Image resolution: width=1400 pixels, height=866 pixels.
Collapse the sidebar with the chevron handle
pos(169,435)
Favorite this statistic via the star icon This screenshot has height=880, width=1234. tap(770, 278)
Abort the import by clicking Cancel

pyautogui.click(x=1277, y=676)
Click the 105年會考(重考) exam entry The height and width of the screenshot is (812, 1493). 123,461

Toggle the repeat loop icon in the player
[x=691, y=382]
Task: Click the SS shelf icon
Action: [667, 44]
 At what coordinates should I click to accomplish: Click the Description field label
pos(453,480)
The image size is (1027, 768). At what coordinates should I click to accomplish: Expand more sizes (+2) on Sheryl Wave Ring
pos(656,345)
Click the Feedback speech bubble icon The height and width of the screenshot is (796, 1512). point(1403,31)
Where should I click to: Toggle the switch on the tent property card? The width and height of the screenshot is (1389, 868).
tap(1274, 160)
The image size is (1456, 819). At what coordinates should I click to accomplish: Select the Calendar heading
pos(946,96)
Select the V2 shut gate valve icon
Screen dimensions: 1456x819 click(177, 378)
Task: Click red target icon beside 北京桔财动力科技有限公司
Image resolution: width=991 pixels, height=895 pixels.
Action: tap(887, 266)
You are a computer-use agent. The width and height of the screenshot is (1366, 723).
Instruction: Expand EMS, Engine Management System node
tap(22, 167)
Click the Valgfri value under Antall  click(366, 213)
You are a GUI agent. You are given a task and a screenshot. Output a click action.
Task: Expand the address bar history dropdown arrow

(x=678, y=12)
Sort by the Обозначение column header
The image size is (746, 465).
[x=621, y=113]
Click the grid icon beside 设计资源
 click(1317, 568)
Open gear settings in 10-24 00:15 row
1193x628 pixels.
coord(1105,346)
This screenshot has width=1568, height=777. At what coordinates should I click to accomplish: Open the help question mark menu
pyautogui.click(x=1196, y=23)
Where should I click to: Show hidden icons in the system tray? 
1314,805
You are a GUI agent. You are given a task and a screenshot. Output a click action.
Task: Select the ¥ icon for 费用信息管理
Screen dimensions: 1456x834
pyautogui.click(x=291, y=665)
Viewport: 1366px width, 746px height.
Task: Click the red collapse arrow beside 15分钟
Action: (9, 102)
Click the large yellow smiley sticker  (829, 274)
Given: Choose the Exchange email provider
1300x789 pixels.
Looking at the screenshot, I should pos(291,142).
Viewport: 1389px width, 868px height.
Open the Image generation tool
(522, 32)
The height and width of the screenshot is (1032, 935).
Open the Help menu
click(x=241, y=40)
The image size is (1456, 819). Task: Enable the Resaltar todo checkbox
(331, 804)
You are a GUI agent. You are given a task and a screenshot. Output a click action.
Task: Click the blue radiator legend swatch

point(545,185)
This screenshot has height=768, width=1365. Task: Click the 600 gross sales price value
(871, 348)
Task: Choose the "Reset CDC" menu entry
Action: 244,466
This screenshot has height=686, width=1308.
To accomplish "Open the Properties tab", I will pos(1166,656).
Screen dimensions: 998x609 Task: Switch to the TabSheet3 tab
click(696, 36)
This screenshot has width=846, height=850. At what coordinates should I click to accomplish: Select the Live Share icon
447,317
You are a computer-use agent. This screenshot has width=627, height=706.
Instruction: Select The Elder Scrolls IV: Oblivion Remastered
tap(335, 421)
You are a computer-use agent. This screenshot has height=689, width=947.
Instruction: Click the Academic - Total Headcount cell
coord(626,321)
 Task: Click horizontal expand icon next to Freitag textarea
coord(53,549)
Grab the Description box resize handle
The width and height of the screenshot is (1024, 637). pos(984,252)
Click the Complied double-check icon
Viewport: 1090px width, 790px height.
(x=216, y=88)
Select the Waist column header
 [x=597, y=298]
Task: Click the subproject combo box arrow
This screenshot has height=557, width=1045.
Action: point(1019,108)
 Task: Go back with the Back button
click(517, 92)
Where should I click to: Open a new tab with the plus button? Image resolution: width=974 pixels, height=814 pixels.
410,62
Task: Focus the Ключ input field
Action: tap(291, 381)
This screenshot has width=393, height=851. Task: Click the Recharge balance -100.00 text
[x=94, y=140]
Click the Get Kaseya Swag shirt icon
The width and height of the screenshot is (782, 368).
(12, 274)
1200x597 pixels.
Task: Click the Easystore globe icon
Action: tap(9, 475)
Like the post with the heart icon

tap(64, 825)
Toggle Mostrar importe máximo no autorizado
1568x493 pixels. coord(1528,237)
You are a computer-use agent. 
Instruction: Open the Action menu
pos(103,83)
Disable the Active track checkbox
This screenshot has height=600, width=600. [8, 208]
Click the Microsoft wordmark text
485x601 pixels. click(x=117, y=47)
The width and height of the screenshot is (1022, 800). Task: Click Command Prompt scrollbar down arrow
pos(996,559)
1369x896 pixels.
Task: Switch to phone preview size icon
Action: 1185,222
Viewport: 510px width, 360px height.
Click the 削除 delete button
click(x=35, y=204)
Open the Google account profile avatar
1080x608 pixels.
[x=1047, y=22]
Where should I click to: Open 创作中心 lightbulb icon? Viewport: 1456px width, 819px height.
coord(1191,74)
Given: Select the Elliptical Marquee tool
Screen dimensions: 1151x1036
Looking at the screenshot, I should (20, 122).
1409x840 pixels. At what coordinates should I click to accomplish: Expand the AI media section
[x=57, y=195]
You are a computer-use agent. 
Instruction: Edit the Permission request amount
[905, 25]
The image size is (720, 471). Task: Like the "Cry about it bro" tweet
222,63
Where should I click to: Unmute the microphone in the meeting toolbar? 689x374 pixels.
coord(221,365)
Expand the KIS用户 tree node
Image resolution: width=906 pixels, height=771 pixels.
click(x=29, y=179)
^^^^
Quote all of the data above line for line, with no changes.

*Written answer*:
Image resolution: width=1400 pixels, height=866 pixels.
Collapse the sidebar with the chevron handle
pos(169,435)
Favorite this statistic via the star icon This screenshot has height=880, width=1234. tap(770, 278)
Abort the import by clicking Cancel

pyautogui.click(x=1277, y=676)
Click the 105年會考(重考) exam entry The height and width of the screenshot is (812, 1493). 123,461

Toggle the repeat loop icon in the player
[x=691, y=382]
Task: Click the SS shelf icon
Action: [667, 44]
 At what coordinates should I click to accomplish: Click the Description field label
pos(453,480)
The image size is (1027, 768). At what coordinates should I click to accomplish: Expand more sizes (+2) on Sheryl Wave Ring
pos(656,345)
Click the Feedback speech bubble icon The height and width of the screenshot is (796, 1512). point(1403,31)
Where should I click to: Toggle the switch on the tent property card? The width and height of the screenshot is (1389, 868).
tap(1274, 160)
The image size is (1456, 819). At what coordinates should I click to accomplish: Select the Calendar heading
pos(946,96)
Select the V2 shut gate valve icon
Screen dimensions: 1456x819 click(177, 378)
Task: Click red target icon beside 北京桔财动力科技有限公司
Image resolution: width=991 pixels, height=895 pixels.
Action: tap(887, 266)
You are a computer-use agent. The width and height of the screenshot is (1366, 723).
Instruction: Expand EMS, Engine Management System node
tap(22, 167)
Click the Valgfri value under Antall  click(366, 213)
You are a GUI agent. You are given a task and a screenshot. Output a click action.
Task: Expand the address bar history dropdown arrow

(x=678, y=12)
Sort by the Обозначение column header
The image size is (746, 465).
[x=621, y=113]
Click the grid icon beside 设计资源
 click(1317, 568)
Open gear settings in 10-24 00:15 row
1193x628 pixels.
coord(1105,346)
This screenshot has width=1568, height=777. At what coordinates should I click to accomplish: Open the help question mark menu
pyautogui.click(x=1196, y=23)
Where should I click to: Show hidden icons in the system tray? 
1314,805
You are a GUI agent. You are given a task and a screenshot. Output a click action.
Task: Select the ¥ icon for 费用信息管理
Screen dimensions: 1456x834
pyautogui.click(x=291, y=665)
Viewport: 1366px width, 746px height.
Task: Click the red collapse arrow beside 15分钟
Action: (9, 102)
Click the large yellow smiley sticker  (829, 274)
Given: Choose the Exchange email provider
1300x789 pixels.
Looking at the screenshot, I should pos(291,142).
Viewport: 1389px width, 868px height.
Open the Image generation tool
(522, 32)
The height and width of the screenshot is (1032, 935).
Open the Help menu
click(x=241, y=40)
The image size is (1456, 819). Task: Enable the Resaltar todo checkbox
(331, 804)
You are a GUI agent. You are given a task and a screenshot. Output a click action.
Task: Click the blue radiator legend swatch

point(545,185)
This screenshot has height=768, width=1365. Task: Click the 600 gross sales price value
(871, 348)
Task: Choose the "Reset CDC" menu entry
Action: 244,466
This screenshot has height=686, width=1308.
To accomplish "Open the Properties tab", I will pos(1166,656).
Screen dimensions: 998x609 Task: Switch to the TabSheet3 tab
click(696, 36)
This screenshot has width=846, height=850. At what coordinates should I click to accomplish: Select the Live Share icon
447,317
You are a computer-use agent. This screenshot has width=627, height=706.
Instruction: Select The Elder Scrolls IV: Oblivion Remastered
tap(335, 421)
You are a computer-use agent. This screenshot has height=689, width=947.
Instruction: Click the Academic - Total Headcount cell
coord(626,321)
 Task: Click horizontal expand icon next to Freitag textarea
coord(53,549)
Grab the Description box resize handle
The width and height of the screenshot is (1024, 637). pos(984,252)
Click the Complied double-check icon
Viewport: 1090px width, 790px height.
(x=216, y=88)
Select the Waist column header
 [x=597, y=298]
Task: Click the subproject combo box arrow
This screenshot has height=557, width=1045.
Action: point(1019,108)
 Task: Go back with the Back button
click(517, 92)
Where should I click to: Open a new tab with the plus button? Image resolution: width=974 pixels, height=814 pixels.
410,62
Task: Focus the Ключ input field
Action: tap(291, 381)
This screenshot has width=393, height=851. Task: Click the Recharge balance -100.00 text
[x=94, y=140]
Click the Get Kaseya Swag shirt icon
The width and height of the screenshot is (782, 368).
(12, 274)
1200x597 pixels.
Task: Click the Easystore globe icon
Action: tap(9, 475)
Like the post with the heart icon

tap(64, 825)
Toggle Mostrar importe máximo no autorizado
1568x493 pixels. coord(1528,237)
You are a computer-use agent. 
Instruction: Open the Action menu
pos(103,83)
Disable the Active track checkbox
This screenshot has height=600, width=600. [8, 208]
Click the Microsoft wordmark text
485x601 pixels. click(x=117, y=47)
The width and height of the screenshot is (1022, 800). Task: Click Command Prompt scrollbar down arrow
pos(996,559)
1369x896 pixels.
Task: Switch to phone preview size icon
Action: 1185,222
Viewport: 510px width, 360px height.
Click the 削除 delete button
click(x=35, y=204)
Open the Google account profile avatar
1080x608 pixels.
[x=1047, y=22]
Where should I click to: Open 创作中心 lightbulb icon? Viewport: 1456px width, 819px height.
coord(1191,74)
Given: Select the Elliptical Marquee tool
Screen dimensions: 1151x1036
Looking at the screenshot, I should (20, 122).
1409x840 pixels. At what coordinates should I click to accomplish: Expand the AI media section
[x=57, y=195]
You are a computer-use agent. 
Instruction: Edit the Permission request amount
[905, 25]
The image size is (720, 471). Task: Like the "Cry about it bro" tweet
222,63
Where should I click to: Unmute the microphone in the meeting toolbar? 689x374 pixels.
coord(221,365)
Expand the KIS用户 tree node
Image resolution: width=906 pixels, height=771 pixels.
click(x=29, y=179)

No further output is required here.